* Start *

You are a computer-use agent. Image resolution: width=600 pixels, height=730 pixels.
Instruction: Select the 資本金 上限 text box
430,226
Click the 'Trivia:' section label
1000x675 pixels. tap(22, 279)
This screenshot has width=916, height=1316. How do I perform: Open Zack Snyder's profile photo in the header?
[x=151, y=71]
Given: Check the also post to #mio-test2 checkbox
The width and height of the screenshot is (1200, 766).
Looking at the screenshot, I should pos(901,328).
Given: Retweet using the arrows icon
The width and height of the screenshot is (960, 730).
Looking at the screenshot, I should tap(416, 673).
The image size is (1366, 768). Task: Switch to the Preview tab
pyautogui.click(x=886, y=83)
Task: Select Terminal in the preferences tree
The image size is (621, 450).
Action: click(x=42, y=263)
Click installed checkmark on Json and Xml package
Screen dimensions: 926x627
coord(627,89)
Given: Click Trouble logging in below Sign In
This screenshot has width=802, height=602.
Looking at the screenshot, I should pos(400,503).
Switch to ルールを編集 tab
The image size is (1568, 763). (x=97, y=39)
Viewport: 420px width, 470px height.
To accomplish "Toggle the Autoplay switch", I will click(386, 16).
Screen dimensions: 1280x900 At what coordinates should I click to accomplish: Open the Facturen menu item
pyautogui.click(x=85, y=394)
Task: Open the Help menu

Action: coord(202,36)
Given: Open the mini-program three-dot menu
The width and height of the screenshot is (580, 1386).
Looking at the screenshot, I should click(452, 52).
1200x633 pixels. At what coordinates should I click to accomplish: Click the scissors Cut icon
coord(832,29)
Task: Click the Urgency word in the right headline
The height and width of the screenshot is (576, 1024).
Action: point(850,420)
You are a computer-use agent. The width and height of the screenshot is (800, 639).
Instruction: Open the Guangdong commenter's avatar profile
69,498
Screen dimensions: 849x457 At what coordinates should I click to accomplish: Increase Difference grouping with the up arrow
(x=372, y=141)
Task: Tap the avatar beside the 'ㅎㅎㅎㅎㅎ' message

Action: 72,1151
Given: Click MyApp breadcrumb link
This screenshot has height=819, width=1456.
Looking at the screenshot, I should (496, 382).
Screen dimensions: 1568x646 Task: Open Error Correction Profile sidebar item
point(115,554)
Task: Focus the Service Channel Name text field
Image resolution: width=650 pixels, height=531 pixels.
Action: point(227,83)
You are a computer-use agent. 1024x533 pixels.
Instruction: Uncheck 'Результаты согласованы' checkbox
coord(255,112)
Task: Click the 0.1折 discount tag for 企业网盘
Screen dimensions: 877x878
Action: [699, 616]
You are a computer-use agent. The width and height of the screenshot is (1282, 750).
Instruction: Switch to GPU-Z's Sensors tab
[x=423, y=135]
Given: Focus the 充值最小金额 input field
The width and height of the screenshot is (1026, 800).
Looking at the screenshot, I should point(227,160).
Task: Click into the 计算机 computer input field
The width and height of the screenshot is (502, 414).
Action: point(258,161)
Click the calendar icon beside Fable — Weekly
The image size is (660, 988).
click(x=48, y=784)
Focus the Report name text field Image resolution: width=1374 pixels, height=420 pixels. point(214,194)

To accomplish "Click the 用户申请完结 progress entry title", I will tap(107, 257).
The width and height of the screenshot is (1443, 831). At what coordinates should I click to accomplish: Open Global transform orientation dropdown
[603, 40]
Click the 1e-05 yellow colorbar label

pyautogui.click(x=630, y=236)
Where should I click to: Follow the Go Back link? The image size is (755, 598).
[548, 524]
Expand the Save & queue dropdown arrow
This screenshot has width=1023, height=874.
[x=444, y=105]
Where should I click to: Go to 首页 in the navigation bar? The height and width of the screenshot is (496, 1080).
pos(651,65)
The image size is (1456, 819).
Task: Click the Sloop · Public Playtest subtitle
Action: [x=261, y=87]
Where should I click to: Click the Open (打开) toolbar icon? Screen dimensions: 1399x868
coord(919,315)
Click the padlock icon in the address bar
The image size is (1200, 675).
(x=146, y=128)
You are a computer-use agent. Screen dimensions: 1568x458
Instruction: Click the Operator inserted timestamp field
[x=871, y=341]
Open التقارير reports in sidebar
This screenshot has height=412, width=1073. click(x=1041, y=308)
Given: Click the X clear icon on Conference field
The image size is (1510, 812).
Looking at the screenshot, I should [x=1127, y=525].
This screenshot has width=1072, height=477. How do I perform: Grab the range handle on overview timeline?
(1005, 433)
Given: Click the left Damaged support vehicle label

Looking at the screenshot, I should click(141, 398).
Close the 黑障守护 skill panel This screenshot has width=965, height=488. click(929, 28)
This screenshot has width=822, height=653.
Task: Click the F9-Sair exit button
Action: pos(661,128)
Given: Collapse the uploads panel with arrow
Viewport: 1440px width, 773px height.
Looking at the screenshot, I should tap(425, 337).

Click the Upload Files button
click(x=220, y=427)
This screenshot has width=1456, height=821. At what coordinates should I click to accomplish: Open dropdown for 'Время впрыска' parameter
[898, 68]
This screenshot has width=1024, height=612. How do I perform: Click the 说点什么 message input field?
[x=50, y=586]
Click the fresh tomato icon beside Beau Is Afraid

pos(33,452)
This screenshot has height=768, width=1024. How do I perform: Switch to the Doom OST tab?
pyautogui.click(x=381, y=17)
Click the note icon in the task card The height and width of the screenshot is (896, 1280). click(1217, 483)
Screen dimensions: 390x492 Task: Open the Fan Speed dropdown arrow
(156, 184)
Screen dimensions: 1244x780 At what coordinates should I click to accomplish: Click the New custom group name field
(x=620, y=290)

* End *

Copy the records above line for line, with no changes.

### RESPONSE BELOW
You are a computer-use agent. Image resolution: width=600 pixels, height=730 pixels.
Instruction: Select the 資本金 上限 text box
430,226
Click the 'Trivia:' section label
1000x675 pixels. tap(22, 279)
This screenshot has width=916, height=1316. How do I perform: Open Zack Snyder's profile photo in the header?
[x=151, y=71]
Given: Check the also post to #mio-test2 checkbox
The width and height of the screenshot is (1200, 766).
Looking at the screenshot, I should pos(901,328).
Given: Retweet using the arrows icon
The width and height of the screenshot is (960, 730).
Looking at the screenshot, I should tap(416, 673).
The image size is (1366, 768). Task: Switch to the Preview tab
pyautogui.click(x=886, y=83)
Task: Select Terminal in the preferences tree
The image size is (621, 450).
Action: click(x=42, y=263)
Click installed checkmark on Json and Xml package
Screen dimensions: 926x627
coord(627,89)
Given: Click Trouble logging in below Sign In
This screenshot has width=802, height=602.
Looking at the screenshot, I should pos(400,503).
Switch to ルールを編集 tab
The image size is (1568, 763). (x=97, y=39)
Viewport: 420px width, 470px height.
To accomplish "Toggle the Autoplay switch", I will click(386, 16).
Screen dimensions: 1280x900 At what coordinates should I click to accomplish: Open the Facturen menu item
pyautogui.click(x=85, y=394)
Task: Open the Help menu

Action: coord(202,36)
Given: Open the mini-program three-dot menu
The width and height of the screenshot is (580, 1386).
Looking at the screenshot, I should click(452, 52).
1200x633 pixels. At what coordinates should I click to accomplish: Click the scissors Cut icon
coord(832,29)
Task: Click the Urgency word in the right headline
The height and width of the screenshot is (576, 1024).
Action: point(850,420)
You are a computer-use agent. The width and height of the screenshot is (800, 639).
Instruction: Open the Guangdong commenter's avatar profile
69,498
Screen dimensions: 849x457 At what coordinates should I click to accomplish: Increase Difference grouping with the up arrow
(x=372, y=141)
Task: Tap the avatar beside the 'ㅎㅎㅎㅎㅎ' message

Action: 72,1151
Given: Click MyApp breadcrumb link
This screenshot has height=819, width=1456.
Looking at the screenshot, I should (496, 382).
Screen dimensions: 1568x646 Task: Open Error Correction Profile sidebar item
point(115,554)
Task: Focus the Service Channel Name text field
Image resolution: width=650 pixels, height=531 pixels.
Action: point(227,83)
You are a computer-use agent. 1024x533 pixels.
Instruction: Uncheck 'Результаты согласованы' checkbox
coord(255,112)
Task: Click the 0.1折 discount tag for 企业网盘
Screen dimensions: 877x878
Action: [699, 616]
You are a computer-use agent. The width and height of the screenshot is (1282, 750).
Instruction: Switch to GPU-Z's Sensors tab
[x=423, y=135]
Given: Focus the 充值最小金额 input field
The width and height of the screenshot is (1026, 800).
Looking at the screenshot, I should point(227,160).
Task: Click into the 计算机 computer input field
The width and height of the screenshot is (502, 414).
Action: point(258,161)
Click the calendar icon beside Fable — Weekly
The image size is (660, 988).
click(x=48, y=784)
Focus the Report name text field Image resolution: width=1374 pixels, height=420 pixels. point(214,194)

To accomplish "Click the 用户申请完结 progress entry title", I will tap(107, 257).
The width and height of the screenshot is (1443, 831). At what coordinates should I click to accomplish: Open Global transform orientation dropdown
[603, 40]
Click the 1e-05 yellow colorbar label

pyautogui.click(x=630, y=236)
Where should I click to: Follow the Go Back link? The image size is (755, 598).
[548, 524]
Expand the Save & queue dropdown arrow
This screenshot has width=1023, height=874.
[x=444, y=105]
Where should I click to: Go to 首页 in the navigation bar? The height and width of the screenshot is (496, 1080).
pos(651,65)
The image size is (1456, 819).
Task: Click the Sloop · Public Playtest subtitle
Action: [x=261, y=87]
Where should I click to: Click the Open (打开) toolbar icon? Screen dimensions: 1399x868
coord(919,315)
Click the padlock icon in the address bar
The image size is (1200, 675).
(x=146, y=128)
You are a computer-use agent. Screen dimensions: 1568x458
Instruction: Click the Operator inserted timestamp field
[x=871, y=341]
Open التقارير reports in sidebar
This screenshot has height=412, width=1073. click(x=1041, y=308)
Given: Click the X clear icon on Conference field
The image size is (1510, 812).
Looking at the screenshot, I should [x=1127, y=525].
This screenshot has width=1072, height=477. How do I perform: Grab the range handle on overview timeline?
(1005, 433)
Given: Click the left Damaged support vehicle label

Looking at the screenshot, I should click(141, 398).
Close the 黑障守护 skill panel This screenshot has width=965, height=488. click(929, 28)
This screenshot has width=822, height=653.
Task: Click the F9-Sair exit button
Action: pos(661,128)
Given: Collapse the uploads panel with arrow
Viewport: 1440px width, 773px height.
Looking at the screenshot, I should tap(425, 337).

Click the Upload Files button
click(x=220, y=427)
This screenshot has width=1456, height=821. At what coordinates should I click to accomplish: Open dropdown for 'Время впрыска' parameter
[898, 68]
This screenshot has width=1024, height=612. How do I perform: Click the 说点什么 message input field?
[x=50, y=586]
Click the fresh tomato icon beside Beau Is Afraid

pos(33,452)
This screenshot has height=768, width=1024. How do I perform: Switch to the Doom OST tab?
pyautogui.click(x=381, y=17)
Click the note icon in the task card The height and width of the screenshot is (896, 1280). click(1217, 483)
Screen dimensions: 390x492 Task: Open the Fan Speed dropdown arrow
(156, 184)
Screen dimensions: 1244x780 At what coordinates should I click to accomplish: Click the New custom group name field
(x=620, y=290)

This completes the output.